I have been far too absent from the blogging community and I have felt the significant loss of this supportive limb. Each of my days over the last few months have been deeply entrenched in “survival mode.” Not only has my disease been in a deep, unrelenting (and deeply unforgiving) flare, so has my husband’s chronic mental illness.
Many times the caregiver’s needs are forgotten; they stand in the shadows making sure everything functions yet are barely seen, and almost never acknowledged. This fact combined with chronic depressive disorder, is a ticking time bomb for disaster.
And over the last month, that bomb has exploded not once, not twice, but over and over again, as my husband has reached his internal boiling point and has no longer been able to contain nor handle his volatile emotions.

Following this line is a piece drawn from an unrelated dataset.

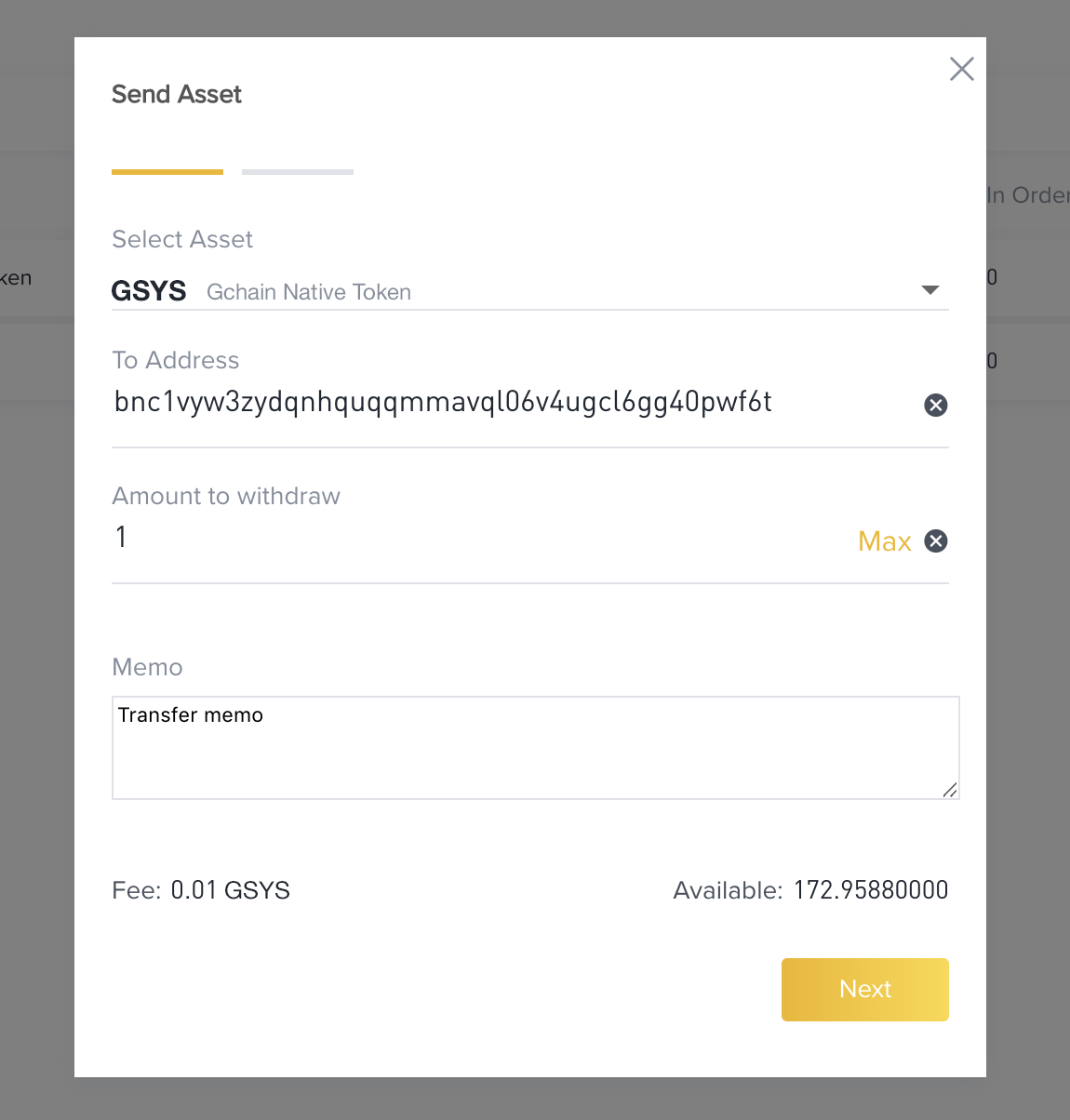Click the dialog close cross
The image size is (1070, 1120).
pos(961,69)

During several of these “boil overs” he has expressed his frustration with the way our life has turned out. “It wasn’t supposed to be this way!” And I have no opposing argument, in fact, I agree. But at the same time, I am not sure what other way it is supposed to be. All he wants, I know, is some reprieve… from the doctors, from our illnesses, from our poverty, stress, worry and fear. It is overwhelming and unrelenting. And when you feel physically “down” at the same time, it’s even that much more difficult to handle the onslaught of continuous stressors.
A couple times, he’s taken it a step further. Vehemently stating that he doesn’t see in any way that this is a life worth continuing to live, if this is the way we are going to live it. He went on to argue that perhaps we are not meant to live long lives. That we might as well give in to our disease processes and let our minds and body fade away like they would have before the “wonders of modern medicine.” He challenged me to “show him” in what way our lives are worth continuing.

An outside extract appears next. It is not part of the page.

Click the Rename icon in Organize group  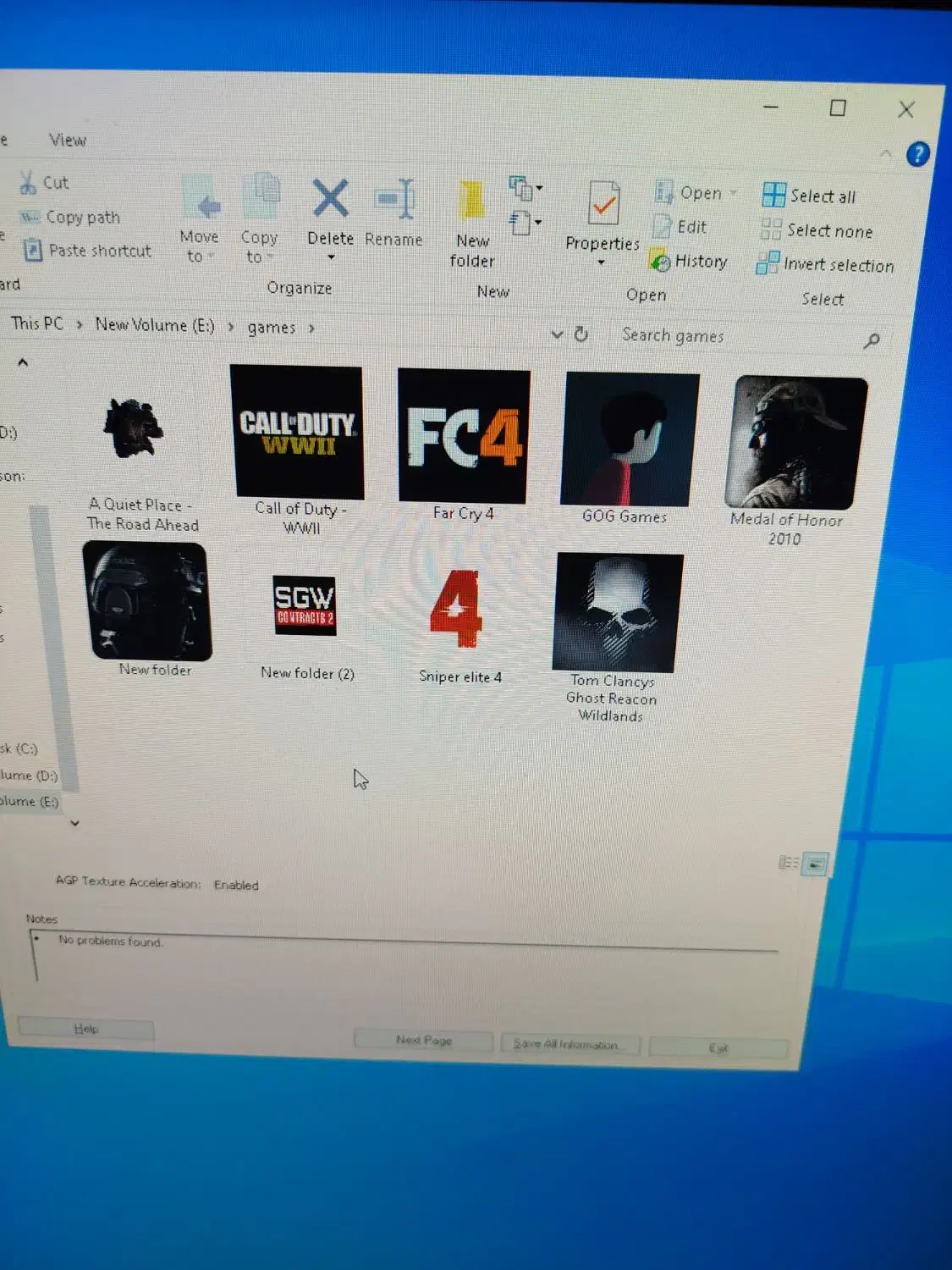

Now there is no denying that this cut me to my core and made me question my purpose on this planet. But, there is also something undefinable in me that still keeps fighting. I was armed with arguments of the ways our life does shine (friendships, experiences, each other, etc.), but also knew he is not currently in a place to hear any of these points. So I took another tactic, agreeing with his stance, arguing that perhaps we shouldn’t strive to live past 60, but if that’s the case, then let’s squeeze the all out of life for the next 20 years and go out with a bang! In some ways, I kind of liked (and still do like) this idea.
During this current period of strife and struggle, I keep finding myself humming the Glen Campbell song lyric, “Everybody’s got a hold on hope, it’s the last thing that’s holding me.”
And in reflecting on how we can both have two dramatically different outlooks on the same circumstances, I’ve been reminded of a Cherokee fable. Just recently my mom asked me to refresh her memory about this inspiring story, one I shared with her when she was asked, as a lay Presbyterian, to give a sermon on Hope for her church.
The story goes like this…
Each one of us is born with two opposing wolves inside.
One wolf is “FEAR.” And out of the mouth of this wolf comes a constant internal barrage of anger, greed, jealously, sorrow, regret, arrogance, self-pity, guilt, competition and comparison, feelings of superiority and inferiority, and ego.
Many of us can identify this wolf… we may call it by a different name: our judges or critics, the voice of our short-comings, our shadow selves, or our sub-conscious monsters. But this wolf by any other name, is still the wolf of Fear.
But, there is a second wolf, the “Good Twin” so to speak, who goes by the name of “HOPE”. This wolf speaks softly and gently of love, joy, possibilities, happiness, dreams, miracles, sharing, serenity, kindness, peace, friendship, compassion, truth, love and faith.
As we grow, only one wolf can survive.
“Which one survives?” you ask…
THE ONE YOU FEED.
Think of that for a moment. Which wolf are you feeding today? Are you filling the belly full of the one named Fear? Letting it grow and expand until her voice blots out all other? Or are you ingesting a conscious diet of Hope? Doing things to nurture her growth and development, so that her voice grows stronger and louder until all you hear are internal messages of Love and Faith? So that when you open your mouth, these same sentiments steeped in Hope come pouring forth to everyone around you?
Because the more you share your hope, the more of it comes back to you.
I am so grateful that while at lunch with my mom, she unearthed this memory of years back. Giving me the opportunity to remember not only how I can feed the wolf of Hope for myself, but that the person she came to for inspiration and thoughts on hope, was me. That when many are struggling, they reach out to me. That I have faced innumerable challenges, and have survived. That through my personal struggles, I have been given the gift of passing this Hope on to others.
And that even though my life is far from “ideal,” it’s mine. And it’s all that I’ve got.
It’s up to me what I am going to do with it.
Just for today, I choose to feed the Wolf of Hope. This wolf has soft white fur, and kind blue eyes. She is my protector and my guardian, and she leads me down the path of possibilities.
What is one thing you can do today to feed your Wolf of Hope?